■ Excerpted passage:
□ □ □ □

Lost Treasures are not just found at the bottom of the ocean. Around the world, flea markets offer travelers each cultures unique treasures. Thursday outside of the Gothic cathedral in Barcelona is worth the flight over, and these flea markets are not just found Europe. The San Telmo market in Buenos Aires is another treasure trove. Why bring home another t-shirt or miniature Big Ben replica, when you can bring home a one-of-a-kind whatchamacallit?


Travelling on a buget? How about trying a house swap. A week at a modest European hotel can easily cost $1,200 without adding in the cost of meals. According the the Wall Street Journal, more than 500,000 people globally are trading their homes for others at their destination. Don't lose out. The cost for exchanging homes involves a reasonable membership, often as little as $45 per year. There are many exchange services out there, Digsville.com to name just one. Participants report that not only do they save money, the cultural exchange is enhanced as well.

□ □ □ □

■ Required work:
(A) Answer these questions from the travel tips passage, one answer per line, marked the same way:
(i) Which market in Buenos Aires is named?
(ii) How much can a week at a modest European hotel cost?
(iii) How little can a home exchange membership cost per year?
(B) Write out the part of the travel tips passage that begins at the words "Lost Treasures are" and stops after the words "a one-of-a-kind whatchamacallit?".
(C) List every number written in digits in the travel tips passage.

□ □ □ □

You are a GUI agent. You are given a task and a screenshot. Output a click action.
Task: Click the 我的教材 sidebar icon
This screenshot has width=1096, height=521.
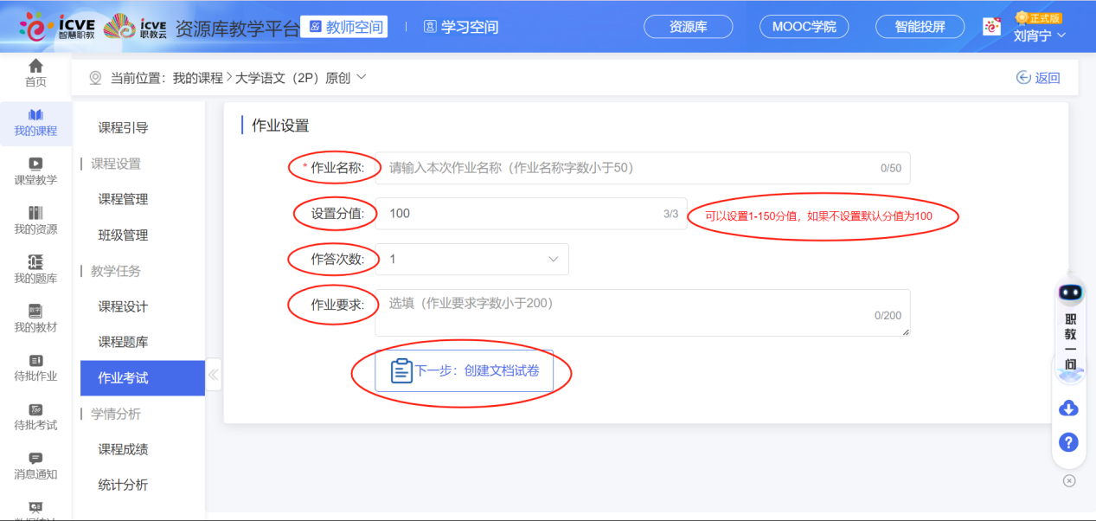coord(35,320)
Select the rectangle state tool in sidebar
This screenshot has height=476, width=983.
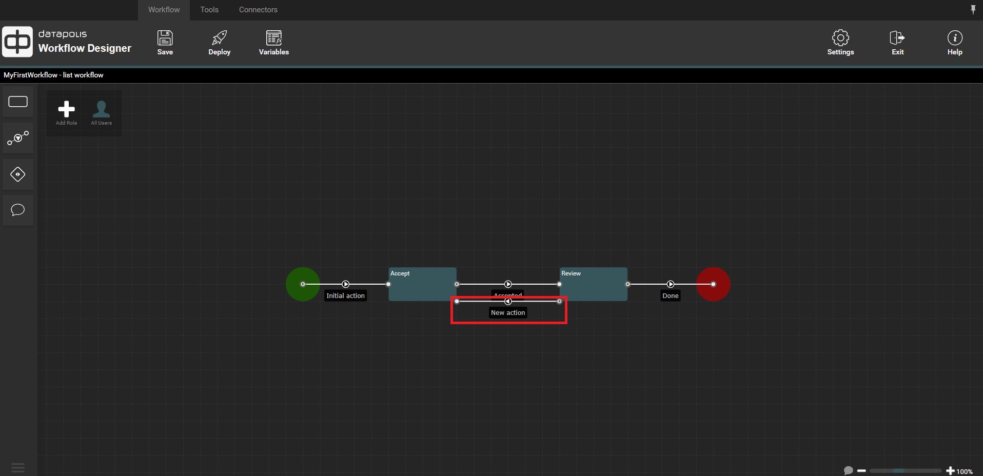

□ □ □ □

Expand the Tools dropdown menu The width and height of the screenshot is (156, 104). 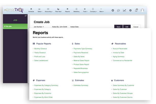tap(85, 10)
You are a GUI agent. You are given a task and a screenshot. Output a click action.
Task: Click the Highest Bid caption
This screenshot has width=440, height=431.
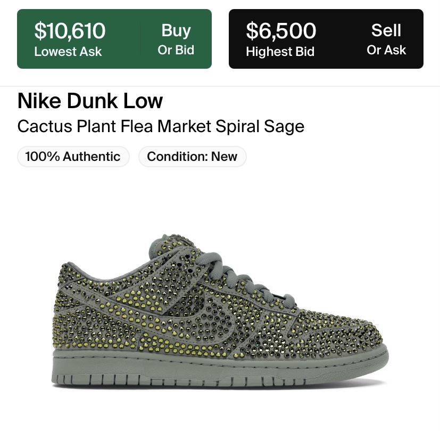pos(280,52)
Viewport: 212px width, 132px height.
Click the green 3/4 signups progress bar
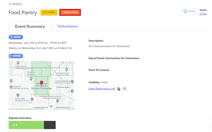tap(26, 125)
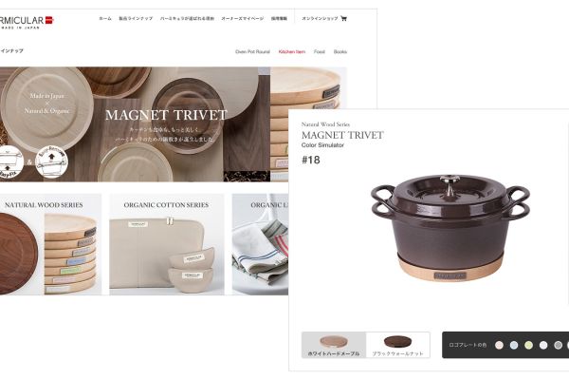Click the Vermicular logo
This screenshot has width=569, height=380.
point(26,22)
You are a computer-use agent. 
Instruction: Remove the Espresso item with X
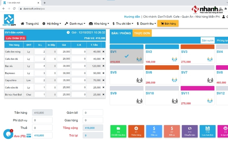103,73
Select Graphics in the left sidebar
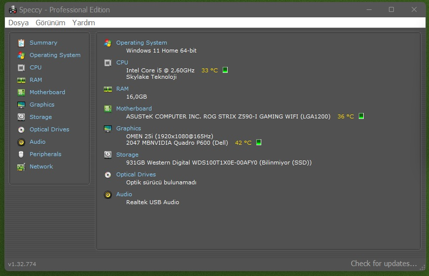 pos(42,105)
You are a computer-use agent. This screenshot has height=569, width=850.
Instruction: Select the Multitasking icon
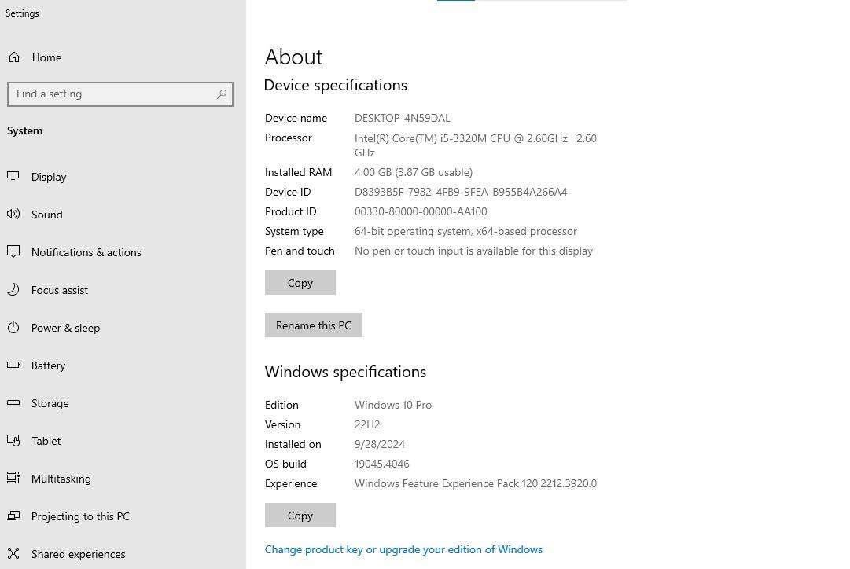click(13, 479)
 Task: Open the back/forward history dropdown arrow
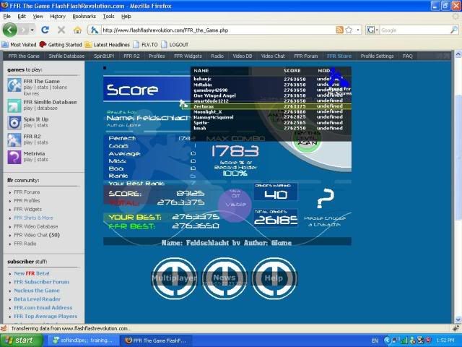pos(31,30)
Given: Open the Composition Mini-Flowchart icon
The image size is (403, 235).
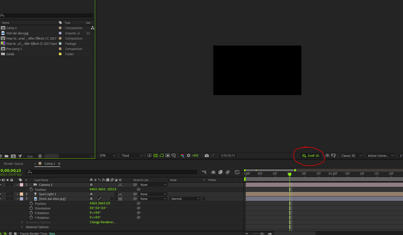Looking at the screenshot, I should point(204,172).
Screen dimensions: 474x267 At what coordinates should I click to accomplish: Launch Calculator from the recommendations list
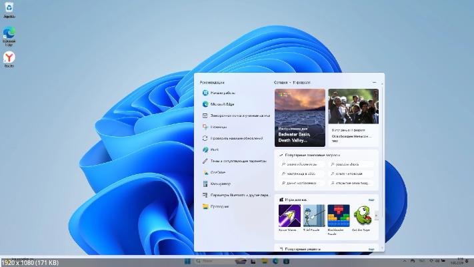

□ □ □ □

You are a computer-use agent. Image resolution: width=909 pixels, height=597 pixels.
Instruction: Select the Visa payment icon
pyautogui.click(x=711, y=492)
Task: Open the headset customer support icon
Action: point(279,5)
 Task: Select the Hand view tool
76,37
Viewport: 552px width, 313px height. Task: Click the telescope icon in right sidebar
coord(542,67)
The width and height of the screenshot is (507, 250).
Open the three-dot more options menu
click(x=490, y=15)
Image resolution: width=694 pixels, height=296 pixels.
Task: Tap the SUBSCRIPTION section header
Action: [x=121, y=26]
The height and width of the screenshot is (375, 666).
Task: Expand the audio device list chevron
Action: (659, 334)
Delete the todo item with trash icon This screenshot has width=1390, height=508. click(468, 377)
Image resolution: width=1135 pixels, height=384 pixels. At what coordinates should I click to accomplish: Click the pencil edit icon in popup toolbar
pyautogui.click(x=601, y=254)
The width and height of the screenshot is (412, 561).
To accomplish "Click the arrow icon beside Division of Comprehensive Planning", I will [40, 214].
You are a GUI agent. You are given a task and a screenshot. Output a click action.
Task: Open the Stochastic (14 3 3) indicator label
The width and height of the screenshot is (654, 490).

□ □ □ □

■ Responses:
(A)
(i) The San Telmo market
(ii) $1,200, before meals are added
(iii) $45

(B)
Lost Treasures are not just found at the bottom of the ocean. Around the world, flea markets offer travelers each cultures unique treasures. Thursday outside of the Gothic cathedral in Barcelona is worth the flight over, and these flea markets are not just found Europe. The San Telmo market in Buenos Aires is another treasure trove. Why bring home another t-shirt or miniature Big Ben replica, when you can bring home a one-of-a-kind whatchamacallit?

(C)
$1,200
500,000
$45